Fiscal year (FY) 2021 saw an historic level of HTC certifications of completed work and preliminary certifications of rehabilitation, as reported by the National Park Service (NPS).  While HTCs are not directly used to create and rehabilitate housing, HTC developments can include housing, and the HTC can be used in conjunction with the LIHTC. The NPS found that through FY 2021, 2,161 certifications were issued and completed HTC developments were responsible for rehabilitating and creating 16,245 homes. Of this total, 44% (7,220) are low- and moderate-income homes, many of which are also financed by LIHTCs.  As noted above, the LIHTC is the primary mechanism through which the creation and rehabilitation of affordable rental homes are financed, and the ability to use this credit in HTC developments means funding is reaching those households that are traditionally underserved. NPS’s “Annual Report on the Economic Impact of the Federal Historic Tax Credits for Fiscal Year 2020,” which details the impacts of the HTC in FY 2020, found that since the credit’s inception, 51% of HTC properties are in LMI census tracts and 75% are in economically distressed communities.

Next Steps

One of the best ways to continue the positive impacts of these tax credits and create further equity is to expand them or make them permanent, if applicable.

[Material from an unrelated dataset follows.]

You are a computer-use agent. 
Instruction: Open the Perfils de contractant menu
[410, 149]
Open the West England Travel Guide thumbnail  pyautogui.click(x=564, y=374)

  • Enacting the Opportunity Zones Transparency, Extension and Improvement Act would provide more information about the social impacts of OZs, thus creating better understanding of its equity impacts and extend the OZ incentive by two years, allowing for more investment into underserved communities.
  • Expanding the LIHTC would provide financing to construct or preserve more affordable rental homes.
  • Expanding and making permanent the ITC and PTC will encourage investments into clean energy to reduce pollution and increase available energy resources, which will benefit low-income communities.
  • If enacted, the NHTC could be a tool to advance racial equity by promoting homeownership to low-income households.
  • If the NMTC were to be made permanent, it can indefinitely provide investments into businesses in low-income communities, thus working to promote equity. The permanency could lead more NMTC investors to invest in operational systems to track community impacts over time.
  • Enacting the Historic Tax Credit Growth (HTC-GO) Act of 2021 (H.R. 2294/S. 2266) would enhance the incentive and respond to the difficulties of project development during a pandemic. Proposed changes in HTC-GO would enhance the use of the HTC, making it easier for nonprofits and other tax-exempt entities to access the incentive, while also facilitating use of the HTC in conjunction with other tax credits.   

BBBA had included expansions to the housing and clean energy tax credits and an earlier version included NMTC permanence and HTC expansion. Negotiations on BBBA appear to have restarted, and the bill’s expansion of the tax credits shows federal support for tools that have the ability to increase equity. Whatever form the next iteration of the reconciliation bill takes, equity will only be achieved by a variety of policies, including those that promote investing in low-income BIPOC communities, such as affordable housing and small businesses, and community development tax credits are one of the main drivers of these investments.